The film also fulfils the promise shown by writer and director Kenneth Lonergan in his previous films. He heads a fine production team and I was particularly struck by the cinematography by  Jody Lee Lipes, with some  beautifully executed exteriors on the North Eastern Atlantic coastline. And the  Film Editing by Jennifer Lame  is very fine, handling a complex set of flashbacks that fill out the story and the drama. Note, the actual town is ‘Manchester-by-the Sea’: odd that the title is different in all release versions as it suggests something else.

This is a film that deals with memories and loss that colour and inhibit the present. The powerful drama delves into these and the accompanying relationships with care and compassion. It is a long film, 137 minutes, but the characters and settings render that timescale completely absorbing.

Fences, USA 2016

Daily, Saturday February 18th through till Thursday February 23rd.

fences-2016-david-gropman-design

The two leading players in this film, Denzel Washington and Viola Davies, have both been nominated for Academy Awards. Viola Davis has already won a Golden Globe as Best Supporting Actress. This, like the Academy Award, nomination, should really be for Best Actress as whilst her screen time is less than Washington her character and performance are equally essential to the film.

This is an actor’s films with both Washington and Davis reprising roles that they played on Broadway in 2010: Troy and Rose Maxton. And another player in this production Stephen McKinley Henderson as Jim Bono is part of a fine supporting cast.

The film is adapted from a play originally written in 1983 by August Wilson. He died in 2005 but had already written a screenplay on which this film is based. Wilson, whose early experiences of US racism informed his work, wrote a cycle of seven plays about Afro-American life and experiences. He insisted that this play, if adapted for cinema, should be directed by an African-American, and Washington both stars and directs.

The play fits into what is almost a genre of African-American life on film, harking back to A Raisin in the Sun (USA 1961), another play adapted first for television then cinema. In fact this film displays its theatrical origins both in structure and settings. It also has lengthy dialogue scenes but the delivery by the fine cast make these compelling and convincing.

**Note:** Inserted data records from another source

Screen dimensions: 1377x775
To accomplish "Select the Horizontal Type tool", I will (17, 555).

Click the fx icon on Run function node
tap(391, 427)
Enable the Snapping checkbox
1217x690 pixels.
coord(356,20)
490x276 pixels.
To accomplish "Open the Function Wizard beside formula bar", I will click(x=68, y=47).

The film is set in Pittsburgh in the 1950s and moves onto the early 1960s. These times are an important backdrop to what is essentially a family drama. And the title, as Rose explains to Troy in one powerful scene, is itself a metaphor for the emotions and contradictions dramatised in this absorbing film.

T2 Trainspotting, UK 2017

Daily from Friday February 10th until Thursday February 16th

t2-trainspotting

This is a sequel twenty years on from the popular and well received original.  I suspect that the pleasures of watching the film will depend on how much you liked the 1996 title: this is clearly an exercise in retro-pleasure, even nostalgia. The original cast are all there; Ewan McGregor as Renton; Robert Carlyle as Begbie; Ewan Bremner as Spud; John Lee Miller as Simon. Kelly MacDonald also returns as Diane, but only in a brief walk-on part. She does tell Renton that the new romantic/sexual character Veronika (Anjela Nedyalkova) is ‘too young for you’.

The film also returns with familiar settings and tropes from the original: including toilets and the great Scottish outdoors. The new film also has the same certification as the earlier title, 18. However, from memory, I would say that this has slightly less violence and drug-taking and a little more sex.

The film uses extracts from the 1996 film, more frequently than I thought was justified or necessary. But it also shows the characters’ lives before the plot of 1996 and we get to see on-screen the meaning of the title of both films. At the same time it brings the story up-to-date in terms of changed mores and social settings. Thus we have Veronika who is from Bulgaria. And the ending of the film moves on from  that of 1990s Edinburgh.

The production values, including the cinematography and editing are very well done. However the film is circulating in  a 2K DCP which I think does less justice to the visual than the 35mm of the original. But probably as Renton proposes, ‘choose  Trainspotting 2′.